Pressemitteilung 13.08.2014

Frieden schaffen statt Mauern bauen

Anlässlich des 53. Jahrestages des Mauerbaus erklären die Fraktionsvorsitzenden Katrin Göring-Eckardt und Anton Hofreiter:

Der Mauerbau vor 53 Jahren war ein großes Unrecht für Bürgerinnen und Bürger: Familien wurden getrennt, Menschen in einem Land eingesperrt. Wer versuchte, aus der DDR zu fliehen, musste hohe Risiken auf sich nehmen. Viele Menschen haben ihren Freiheitswillen mit dem Tod bezahlt. Andere wiederum wurden für ihre Fluchtversuche mit jahrelanger Haft bestraft. Heute gedenken wir aller Opfer.

28 Jahre dauerte es, bis es den DDR-Bürgerinnen und Bürgern gelang, die Mauer niederzureißen und ihre Freiheit und Freizügigkeit zurückzugewinnen. Eine urdemokratische Bewegung vermochte es, eine diktatorische Mauer einzureißen. Welch ein Erfolg für die Freiheit.

Doch auch heute noch werden in vielen Teilen der Welt Mauern gebaut. Ob in Israel, in den USA, in Korea, Irland oder an den europäischen Außengrenzen. Sie alle zeigen: Mauern lösen keine Probleme, sie schaffen nur neue. Sie trennen Familien und Städte, fordern einen hohen Blutzoll, verlängern Leiden und verhindern wirklichen Frieden – auf allen Seiten. Mauern sind letztlich immer nur Ausdruck von Hilflosigkeit und Stein gewordenes Zeugnis des Versagens von Politik.

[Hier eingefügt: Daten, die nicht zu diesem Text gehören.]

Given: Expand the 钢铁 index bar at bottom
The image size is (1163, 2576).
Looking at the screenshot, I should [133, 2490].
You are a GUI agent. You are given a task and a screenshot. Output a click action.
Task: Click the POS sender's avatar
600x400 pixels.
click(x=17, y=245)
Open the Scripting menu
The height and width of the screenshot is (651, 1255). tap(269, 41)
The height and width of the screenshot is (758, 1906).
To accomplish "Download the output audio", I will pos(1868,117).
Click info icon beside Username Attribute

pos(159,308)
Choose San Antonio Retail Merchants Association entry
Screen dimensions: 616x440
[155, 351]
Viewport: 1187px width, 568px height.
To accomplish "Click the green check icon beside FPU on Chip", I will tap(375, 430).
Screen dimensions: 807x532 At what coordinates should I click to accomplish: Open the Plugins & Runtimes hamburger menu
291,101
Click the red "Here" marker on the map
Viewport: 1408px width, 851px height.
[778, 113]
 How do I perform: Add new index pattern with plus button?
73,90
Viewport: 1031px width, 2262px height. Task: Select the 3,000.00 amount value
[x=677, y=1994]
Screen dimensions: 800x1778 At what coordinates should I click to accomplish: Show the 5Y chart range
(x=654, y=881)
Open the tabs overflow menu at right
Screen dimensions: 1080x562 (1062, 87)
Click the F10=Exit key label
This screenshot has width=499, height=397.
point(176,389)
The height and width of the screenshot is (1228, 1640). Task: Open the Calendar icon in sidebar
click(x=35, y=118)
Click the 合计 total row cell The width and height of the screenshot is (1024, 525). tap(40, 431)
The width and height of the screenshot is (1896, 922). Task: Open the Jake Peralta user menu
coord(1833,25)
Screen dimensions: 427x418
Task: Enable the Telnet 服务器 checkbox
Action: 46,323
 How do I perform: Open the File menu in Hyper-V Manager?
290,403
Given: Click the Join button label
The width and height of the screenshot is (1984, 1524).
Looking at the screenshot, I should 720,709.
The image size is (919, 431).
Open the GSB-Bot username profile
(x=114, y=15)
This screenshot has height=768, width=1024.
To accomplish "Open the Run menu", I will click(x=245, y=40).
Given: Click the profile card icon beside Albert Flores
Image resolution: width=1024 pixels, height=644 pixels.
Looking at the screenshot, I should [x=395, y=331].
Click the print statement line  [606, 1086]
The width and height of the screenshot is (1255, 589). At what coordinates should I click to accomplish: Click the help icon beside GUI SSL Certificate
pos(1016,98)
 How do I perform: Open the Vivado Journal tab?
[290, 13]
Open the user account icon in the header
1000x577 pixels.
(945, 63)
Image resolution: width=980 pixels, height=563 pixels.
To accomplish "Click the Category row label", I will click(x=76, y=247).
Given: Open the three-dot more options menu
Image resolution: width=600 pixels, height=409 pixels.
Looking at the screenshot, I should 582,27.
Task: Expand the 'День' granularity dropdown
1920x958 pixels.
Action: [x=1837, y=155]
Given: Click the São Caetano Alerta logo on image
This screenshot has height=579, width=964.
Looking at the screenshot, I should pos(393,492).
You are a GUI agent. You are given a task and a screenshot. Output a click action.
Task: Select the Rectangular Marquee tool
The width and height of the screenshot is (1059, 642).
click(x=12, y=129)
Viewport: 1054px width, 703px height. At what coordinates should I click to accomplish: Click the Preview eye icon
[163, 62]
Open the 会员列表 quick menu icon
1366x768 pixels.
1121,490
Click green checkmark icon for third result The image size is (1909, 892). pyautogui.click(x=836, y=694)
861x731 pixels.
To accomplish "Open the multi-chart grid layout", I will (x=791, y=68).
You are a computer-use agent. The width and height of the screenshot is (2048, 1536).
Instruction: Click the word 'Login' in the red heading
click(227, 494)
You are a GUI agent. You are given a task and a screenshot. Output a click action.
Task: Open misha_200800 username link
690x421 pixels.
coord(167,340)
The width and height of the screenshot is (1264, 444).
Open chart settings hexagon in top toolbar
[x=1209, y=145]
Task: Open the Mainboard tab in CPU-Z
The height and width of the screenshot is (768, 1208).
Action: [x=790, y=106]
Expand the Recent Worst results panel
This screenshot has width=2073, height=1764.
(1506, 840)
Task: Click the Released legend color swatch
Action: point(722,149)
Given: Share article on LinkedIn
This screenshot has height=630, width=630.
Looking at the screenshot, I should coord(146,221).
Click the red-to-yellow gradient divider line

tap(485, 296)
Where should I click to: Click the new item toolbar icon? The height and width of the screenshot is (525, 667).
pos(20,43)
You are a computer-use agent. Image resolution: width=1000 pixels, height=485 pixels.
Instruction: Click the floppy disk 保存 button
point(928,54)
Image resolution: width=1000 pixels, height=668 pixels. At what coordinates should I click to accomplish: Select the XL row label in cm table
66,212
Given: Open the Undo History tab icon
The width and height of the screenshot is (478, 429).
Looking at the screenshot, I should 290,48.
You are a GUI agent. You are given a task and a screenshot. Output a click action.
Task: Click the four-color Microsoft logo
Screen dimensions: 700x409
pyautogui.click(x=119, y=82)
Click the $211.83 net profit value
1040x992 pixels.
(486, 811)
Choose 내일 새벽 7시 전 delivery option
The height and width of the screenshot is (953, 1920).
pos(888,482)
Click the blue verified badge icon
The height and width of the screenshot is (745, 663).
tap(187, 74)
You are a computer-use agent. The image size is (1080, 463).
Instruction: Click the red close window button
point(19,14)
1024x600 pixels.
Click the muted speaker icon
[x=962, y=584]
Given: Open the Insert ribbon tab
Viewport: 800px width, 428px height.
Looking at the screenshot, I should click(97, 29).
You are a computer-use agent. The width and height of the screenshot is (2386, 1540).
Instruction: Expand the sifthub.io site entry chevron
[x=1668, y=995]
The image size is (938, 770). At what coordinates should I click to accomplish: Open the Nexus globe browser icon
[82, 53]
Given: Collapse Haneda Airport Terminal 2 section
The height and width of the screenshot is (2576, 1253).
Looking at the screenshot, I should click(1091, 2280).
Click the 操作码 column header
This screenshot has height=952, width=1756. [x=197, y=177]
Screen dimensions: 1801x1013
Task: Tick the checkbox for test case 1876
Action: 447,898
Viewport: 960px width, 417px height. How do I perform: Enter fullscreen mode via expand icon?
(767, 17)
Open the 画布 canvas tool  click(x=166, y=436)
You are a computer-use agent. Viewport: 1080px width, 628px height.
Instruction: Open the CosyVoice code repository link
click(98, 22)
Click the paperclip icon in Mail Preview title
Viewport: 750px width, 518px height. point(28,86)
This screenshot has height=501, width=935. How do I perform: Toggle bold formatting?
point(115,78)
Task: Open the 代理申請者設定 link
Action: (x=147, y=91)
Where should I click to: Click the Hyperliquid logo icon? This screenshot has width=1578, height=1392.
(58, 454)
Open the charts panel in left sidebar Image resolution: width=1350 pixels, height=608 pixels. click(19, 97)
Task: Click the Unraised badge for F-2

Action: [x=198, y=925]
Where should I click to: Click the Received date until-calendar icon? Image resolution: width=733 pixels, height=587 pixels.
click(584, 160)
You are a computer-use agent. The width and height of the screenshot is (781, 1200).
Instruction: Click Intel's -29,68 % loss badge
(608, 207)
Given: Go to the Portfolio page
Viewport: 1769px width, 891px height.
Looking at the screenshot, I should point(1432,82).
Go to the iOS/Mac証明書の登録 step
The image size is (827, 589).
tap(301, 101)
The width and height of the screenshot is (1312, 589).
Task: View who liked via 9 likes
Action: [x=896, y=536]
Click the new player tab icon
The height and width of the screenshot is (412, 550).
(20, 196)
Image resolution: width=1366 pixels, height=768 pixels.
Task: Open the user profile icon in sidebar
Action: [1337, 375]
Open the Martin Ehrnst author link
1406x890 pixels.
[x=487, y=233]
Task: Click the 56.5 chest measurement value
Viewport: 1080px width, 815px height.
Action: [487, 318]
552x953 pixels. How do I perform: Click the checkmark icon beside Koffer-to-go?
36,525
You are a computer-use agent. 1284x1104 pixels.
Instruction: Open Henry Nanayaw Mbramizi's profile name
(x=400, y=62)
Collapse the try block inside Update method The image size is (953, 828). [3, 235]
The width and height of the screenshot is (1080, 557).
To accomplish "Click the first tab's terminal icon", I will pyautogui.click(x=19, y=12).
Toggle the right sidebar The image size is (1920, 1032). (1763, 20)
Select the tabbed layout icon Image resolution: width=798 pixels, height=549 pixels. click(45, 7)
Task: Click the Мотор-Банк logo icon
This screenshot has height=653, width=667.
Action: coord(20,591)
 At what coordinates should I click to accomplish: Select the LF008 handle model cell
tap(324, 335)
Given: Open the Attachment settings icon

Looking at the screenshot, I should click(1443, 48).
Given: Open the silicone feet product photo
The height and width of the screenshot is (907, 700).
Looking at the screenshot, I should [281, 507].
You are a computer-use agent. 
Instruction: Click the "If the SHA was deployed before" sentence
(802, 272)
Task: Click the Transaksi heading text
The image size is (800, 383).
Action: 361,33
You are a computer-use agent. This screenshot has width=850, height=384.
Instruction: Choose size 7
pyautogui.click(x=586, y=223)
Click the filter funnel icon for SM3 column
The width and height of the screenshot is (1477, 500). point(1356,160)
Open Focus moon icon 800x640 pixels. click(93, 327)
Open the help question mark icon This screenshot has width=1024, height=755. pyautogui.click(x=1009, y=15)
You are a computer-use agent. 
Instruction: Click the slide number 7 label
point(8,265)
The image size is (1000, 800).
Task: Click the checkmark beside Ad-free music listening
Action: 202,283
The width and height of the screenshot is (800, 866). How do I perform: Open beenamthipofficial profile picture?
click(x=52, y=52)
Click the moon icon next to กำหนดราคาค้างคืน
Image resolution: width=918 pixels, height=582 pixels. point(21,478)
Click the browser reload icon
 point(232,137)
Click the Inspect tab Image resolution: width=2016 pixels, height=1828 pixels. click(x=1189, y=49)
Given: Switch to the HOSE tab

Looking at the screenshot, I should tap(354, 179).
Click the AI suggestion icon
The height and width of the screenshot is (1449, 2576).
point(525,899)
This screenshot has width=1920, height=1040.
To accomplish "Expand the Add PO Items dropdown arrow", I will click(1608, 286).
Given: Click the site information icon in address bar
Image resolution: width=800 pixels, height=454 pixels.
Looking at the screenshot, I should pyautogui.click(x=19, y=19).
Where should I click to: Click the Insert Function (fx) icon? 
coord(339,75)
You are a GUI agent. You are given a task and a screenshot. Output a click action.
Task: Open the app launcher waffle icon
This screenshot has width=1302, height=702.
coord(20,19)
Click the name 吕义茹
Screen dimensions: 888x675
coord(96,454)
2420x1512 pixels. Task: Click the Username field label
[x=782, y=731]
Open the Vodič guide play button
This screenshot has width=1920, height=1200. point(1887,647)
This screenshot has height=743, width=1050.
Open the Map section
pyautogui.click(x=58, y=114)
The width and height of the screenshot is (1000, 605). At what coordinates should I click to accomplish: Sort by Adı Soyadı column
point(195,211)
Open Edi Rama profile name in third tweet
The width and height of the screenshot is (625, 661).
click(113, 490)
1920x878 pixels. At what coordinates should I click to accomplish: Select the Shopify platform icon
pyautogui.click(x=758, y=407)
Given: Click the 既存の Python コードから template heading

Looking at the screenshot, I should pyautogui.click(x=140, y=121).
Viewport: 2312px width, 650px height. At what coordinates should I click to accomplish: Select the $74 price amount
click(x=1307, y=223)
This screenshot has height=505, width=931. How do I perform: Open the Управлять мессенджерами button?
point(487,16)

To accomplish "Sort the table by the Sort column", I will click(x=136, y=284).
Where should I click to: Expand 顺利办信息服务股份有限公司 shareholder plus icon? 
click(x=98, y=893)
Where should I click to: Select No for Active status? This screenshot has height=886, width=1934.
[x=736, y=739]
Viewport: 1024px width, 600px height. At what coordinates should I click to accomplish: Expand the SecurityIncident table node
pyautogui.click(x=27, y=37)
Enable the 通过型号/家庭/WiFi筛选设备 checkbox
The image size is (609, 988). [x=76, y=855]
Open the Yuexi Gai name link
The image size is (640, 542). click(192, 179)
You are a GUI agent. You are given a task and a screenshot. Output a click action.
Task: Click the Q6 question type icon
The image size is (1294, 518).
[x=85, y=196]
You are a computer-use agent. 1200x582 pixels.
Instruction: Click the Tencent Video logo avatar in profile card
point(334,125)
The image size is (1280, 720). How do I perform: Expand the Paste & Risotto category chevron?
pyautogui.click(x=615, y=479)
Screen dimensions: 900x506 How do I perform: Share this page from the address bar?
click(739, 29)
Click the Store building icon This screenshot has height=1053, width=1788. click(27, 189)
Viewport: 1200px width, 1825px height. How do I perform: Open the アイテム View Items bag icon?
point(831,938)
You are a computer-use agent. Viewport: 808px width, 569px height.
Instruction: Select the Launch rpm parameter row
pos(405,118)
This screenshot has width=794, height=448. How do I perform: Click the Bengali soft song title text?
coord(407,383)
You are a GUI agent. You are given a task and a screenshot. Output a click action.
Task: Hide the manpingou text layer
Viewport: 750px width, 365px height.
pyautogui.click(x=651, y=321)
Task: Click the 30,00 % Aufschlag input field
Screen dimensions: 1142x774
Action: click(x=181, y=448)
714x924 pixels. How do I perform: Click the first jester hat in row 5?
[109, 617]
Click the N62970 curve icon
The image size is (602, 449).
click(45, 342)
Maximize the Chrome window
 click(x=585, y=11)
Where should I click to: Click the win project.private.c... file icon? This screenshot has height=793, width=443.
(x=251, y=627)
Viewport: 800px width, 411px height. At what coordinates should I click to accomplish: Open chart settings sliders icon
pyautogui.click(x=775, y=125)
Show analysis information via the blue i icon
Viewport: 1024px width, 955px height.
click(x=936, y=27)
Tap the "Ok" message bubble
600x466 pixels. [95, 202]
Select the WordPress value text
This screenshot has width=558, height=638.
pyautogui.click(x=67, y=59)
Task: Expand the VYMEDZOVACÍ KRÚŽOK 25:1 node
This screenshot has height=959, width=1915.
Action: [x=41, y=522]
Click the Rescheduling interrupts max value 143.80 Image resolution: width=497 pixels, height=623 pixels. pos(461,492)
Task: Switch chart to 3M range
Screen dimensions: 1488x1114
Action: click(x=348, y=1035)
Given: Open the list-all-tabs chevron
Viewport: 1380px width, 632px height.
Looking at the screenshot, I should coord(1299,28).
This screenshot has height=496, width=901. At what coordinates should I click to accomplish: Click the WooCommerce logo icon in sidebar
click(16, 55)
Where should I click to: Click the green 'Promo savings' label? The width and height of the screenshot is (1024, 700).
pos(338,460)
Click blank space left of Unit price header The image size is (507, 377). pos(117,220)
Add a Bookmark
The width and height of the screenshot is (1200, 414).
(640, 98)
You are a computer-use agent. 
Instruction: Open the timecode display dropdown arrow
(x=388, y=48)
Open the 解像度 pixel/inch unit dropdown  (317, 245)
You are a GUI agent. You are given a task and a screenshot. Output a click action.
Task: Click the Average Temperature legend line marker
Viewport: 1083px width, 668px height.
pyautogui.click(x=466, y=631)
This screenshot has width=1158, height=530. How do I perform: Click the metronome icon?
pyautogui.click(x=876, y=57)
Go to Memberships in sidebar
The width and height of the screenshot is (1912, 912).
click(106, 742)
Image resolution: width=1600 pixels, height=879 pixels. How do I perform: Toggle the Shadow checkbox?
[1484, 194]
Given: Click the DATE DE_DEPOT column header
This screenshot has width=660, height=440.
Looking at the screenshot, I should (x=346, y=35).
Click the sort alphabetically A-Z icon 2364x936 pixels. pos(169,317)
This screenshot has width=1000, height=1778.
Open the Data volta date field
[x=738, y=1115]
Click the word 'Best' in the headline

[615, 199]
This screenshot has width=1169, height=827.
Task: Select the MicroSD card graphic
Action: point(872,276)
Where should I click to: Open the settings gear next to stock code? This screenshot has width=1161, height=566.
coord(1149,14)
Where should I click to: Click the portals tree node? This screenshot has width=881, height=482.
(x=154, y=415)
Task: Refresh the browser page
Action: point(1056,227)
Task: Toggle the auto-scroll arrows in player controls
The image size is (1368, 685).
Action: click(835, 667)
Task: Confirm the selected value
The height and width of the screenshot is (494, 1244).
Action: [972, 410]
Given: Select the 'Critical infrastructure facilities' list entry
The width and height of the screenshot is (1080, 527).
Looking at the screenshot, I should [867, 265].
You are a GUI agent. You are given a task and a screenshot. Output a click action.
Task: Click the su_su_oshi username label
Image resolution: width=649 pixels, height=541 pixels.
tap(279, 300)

Die lebendige Erinnerung an die Opfer der Mauer und an die friedliche Überwindung dieser Mauer und das unbedingte Eintreten für die Freiheit sind Vermächtnis und Aufgabe.  Es ist unsere Verantwortung heute, statt neue Mauern zu bauen, uns für Frieden, Freiheit und Menschenwürde einzusetzen.